Pumpless microfluidic system driven by hydrostatic pressure induces and maintains mouse spermatogenesis in vitro.

Three-dimensional aggregation and organ culture methods are critical for recreating in vivo cellular phenomena outside the body. Previously, we used the conventional gas liquid interphase organ culture method to induce complete mouse spermatogenesis. After incorporating microfluidic systems, we achieved a significant increase in efficiency and duration of spermatogenesis. One of the major drawbacks preventing the popularization of microfluidics, however, is the use of a power-pump to generate medium flow. In this study, we produced a pumpless microfluidic device using hydrostatic pressure and a resistance circuit to facilitate slow, longer lasting medium flow. During three months of culture, results in induction and maintenance of spermatogenesis showed no difference between pumpless and pump-driven devices. Correspondingly, the spermatogonial population was favorably maintained in the pumpless device compared to the conventional method. These results show the advantage of using microfluidic systems for organ culture experiments. Our pumpless device could be applied to a variety of other tissues and organs, and may revolutionize organ culture methods as a whole.

Long-term ex vivo maintenance of testis tissues producing fertile sperm in a microfluidic device.

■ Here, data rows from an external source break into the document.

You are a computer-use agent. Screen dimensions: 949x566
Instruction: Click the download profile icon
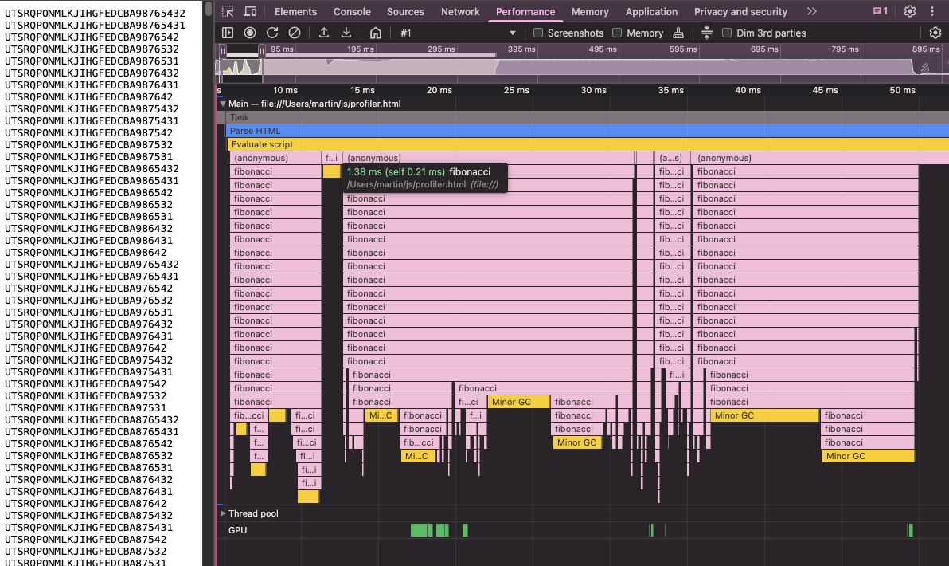tap(346, 33)
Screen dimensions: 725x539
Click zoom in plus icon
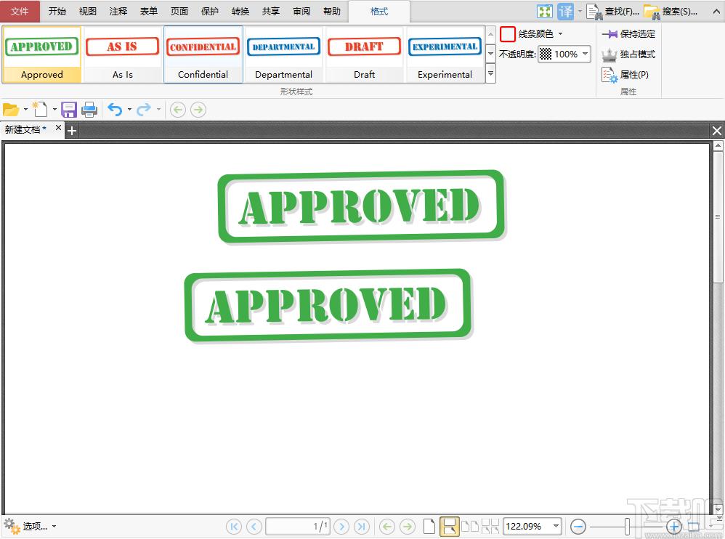click(x=673, y=526)
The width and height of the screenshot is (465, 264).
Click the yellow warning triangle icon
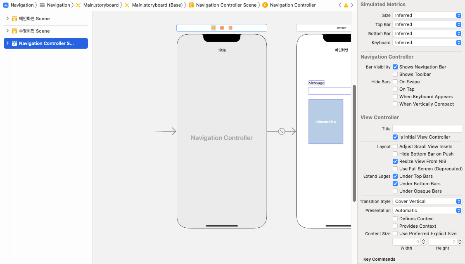pyautogui.click(x=346, y=5)
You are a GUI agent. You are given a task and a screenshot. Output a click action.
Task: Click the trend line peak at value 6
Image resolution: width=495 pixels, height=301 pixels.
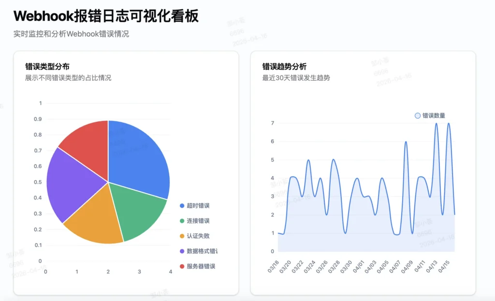click(406, 142)
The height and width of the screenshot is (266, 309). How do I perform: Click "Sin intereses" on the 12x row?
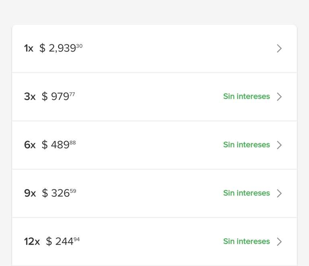click(x=246, y=241)
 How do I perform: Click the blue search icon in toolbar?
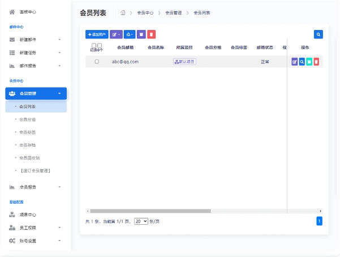(319, 35)
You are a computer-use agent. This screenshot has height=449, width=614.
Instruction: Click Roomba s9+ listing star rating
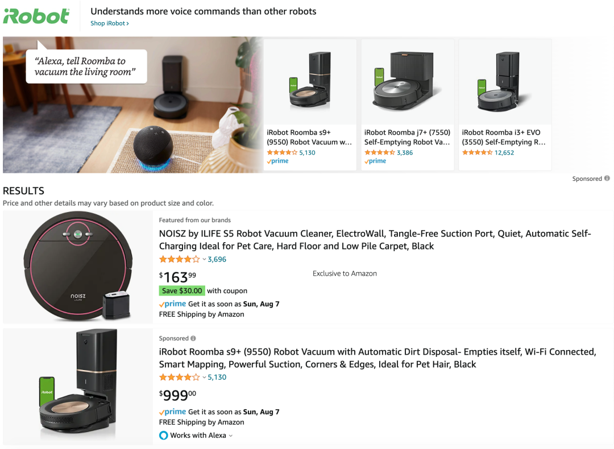(180, 377)
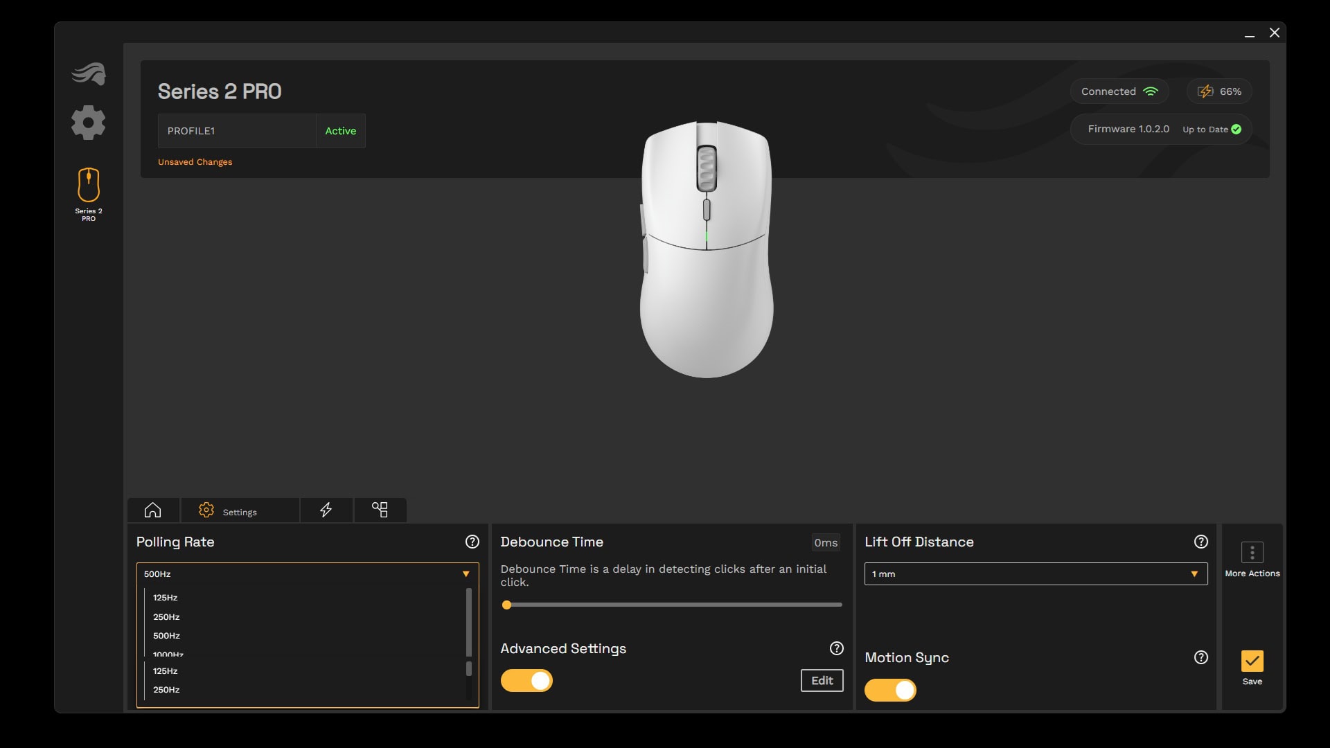Click the More Actions vertical dots icon

click(1252, 553)
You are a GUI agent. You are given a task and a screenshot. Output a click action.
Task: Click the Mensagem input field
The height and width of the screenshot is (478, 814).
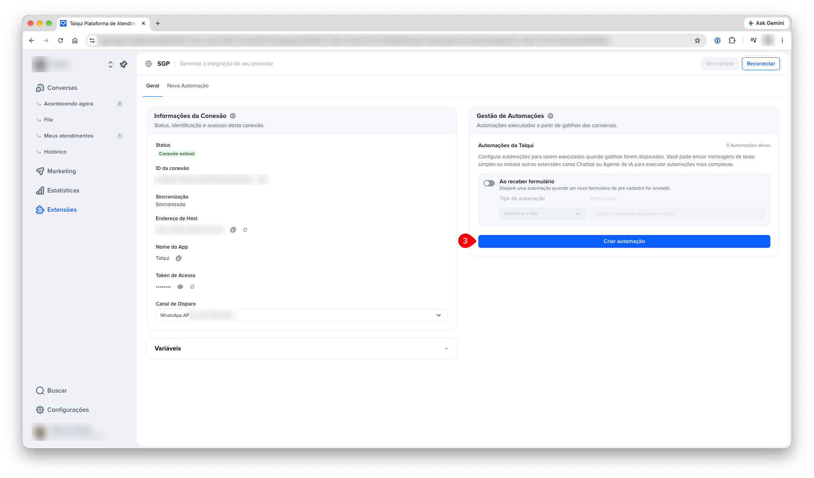(x=677, y=214)
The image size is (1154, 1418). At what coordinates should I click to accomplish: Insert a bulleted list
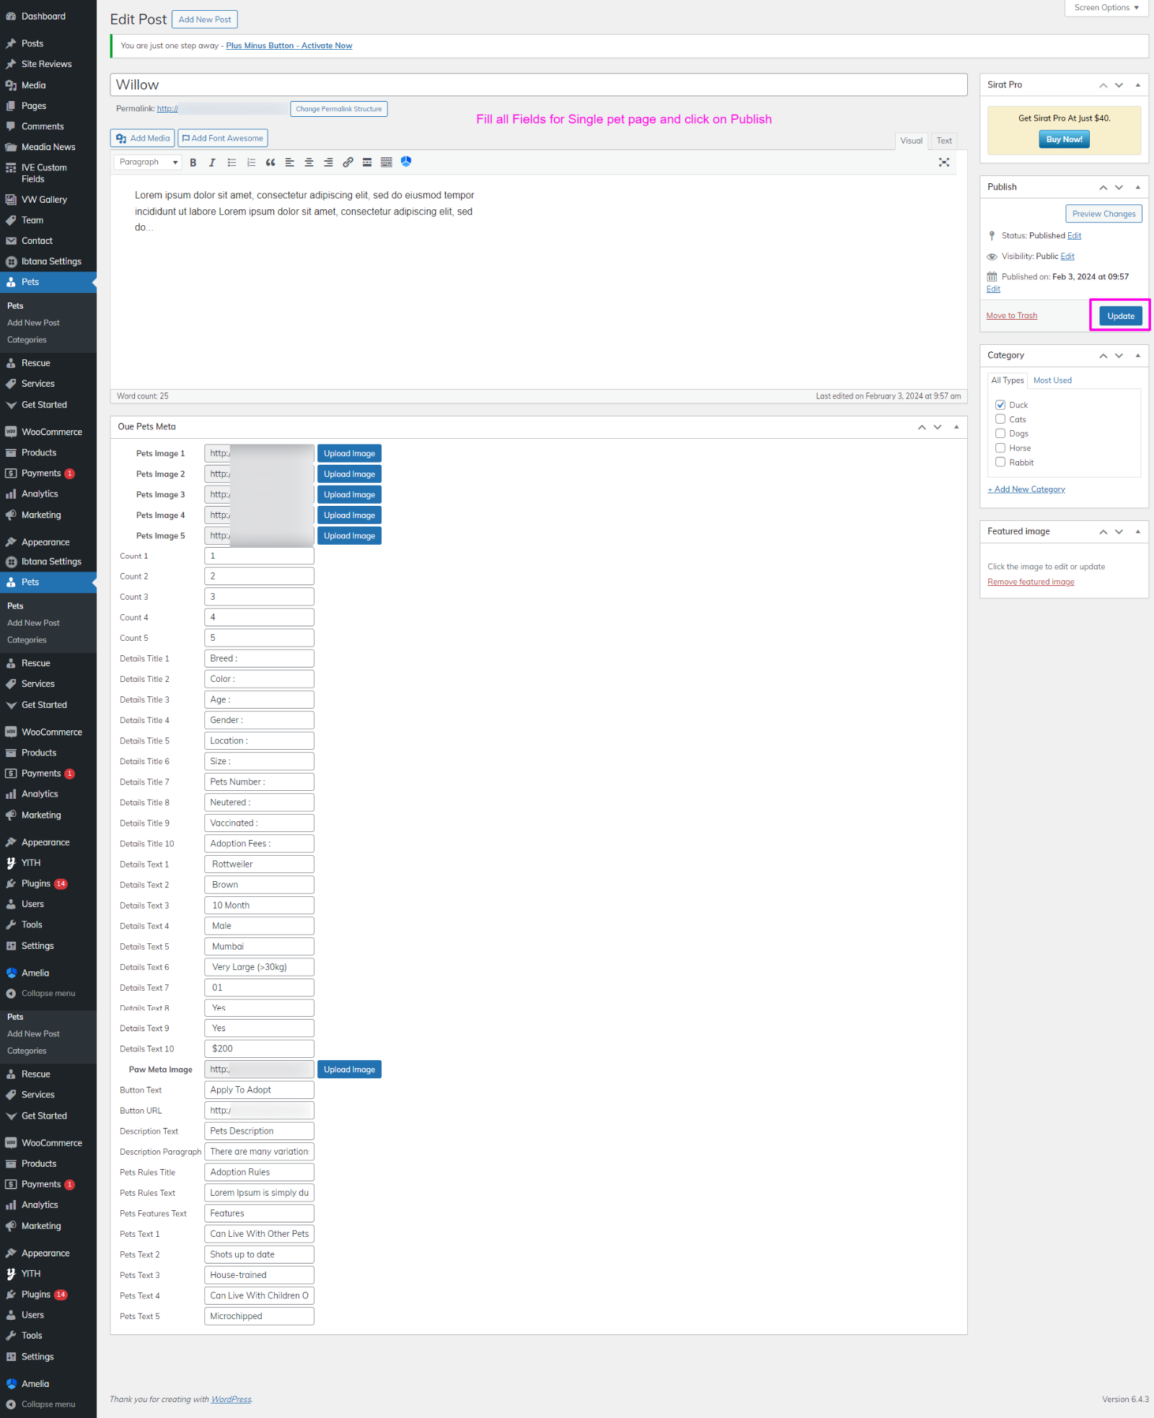pyautogui.click(x=232, y=162)
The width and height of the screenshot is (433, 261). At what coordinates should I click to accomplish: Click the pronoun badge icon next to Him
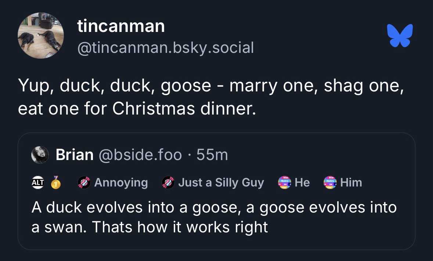tap(330, 182)
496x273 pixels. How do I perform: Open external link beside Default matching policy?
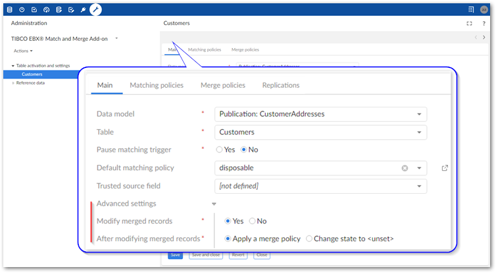[445, 168]
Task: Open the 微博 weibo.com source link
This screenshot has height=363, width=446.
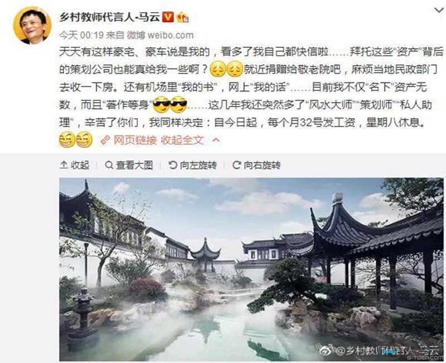Action: pyautogui.click(x=160, y=35)
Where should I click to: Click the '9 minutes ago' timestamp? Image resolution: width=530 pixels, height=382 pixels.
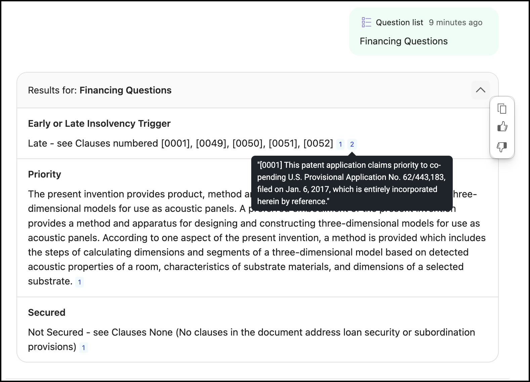[455, 23]
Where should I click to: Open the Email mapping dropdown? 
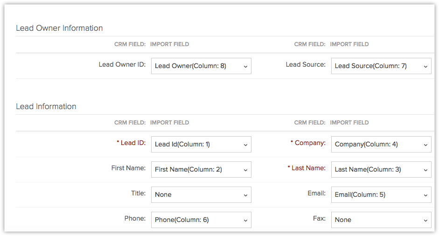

In contrast to cell cultures, particularly to cell lines, tissues or organs removed from the body cannot be maintained for long in any culture conditions. Although it is apparent that in vivo regional homeostasis is facilitated by the microvascular system, mimicking such a system ex vivo is difficult and has not been proved effective. Using the culture system of mouse spermatogenesis, we addressed this issue and devised a simple microfluidic device in which a porous membrane separates a tissue from the flowing medium, conceptually imitating the in vivo relationship between the microvascular flow and surrounding tissue. Testis tissues cultured in this device successfully maintained spermatogenesis for 6 months. The produced sperm were functional to generate healthy offspring with micro-insemination. In addition, the tissue kept producing testosterone and responded to stimulation by luteinizing hormone. These data suggest that the microfluidic device successfully created in vivo-like conditions, in which testis tissue maintained its physiologic functions and homeostasis. The present model of the device, therefore, would provide a valuable foundation of future improvement of culture conditions for various tissues and organs, and revolutionize the organ culture method as a whole.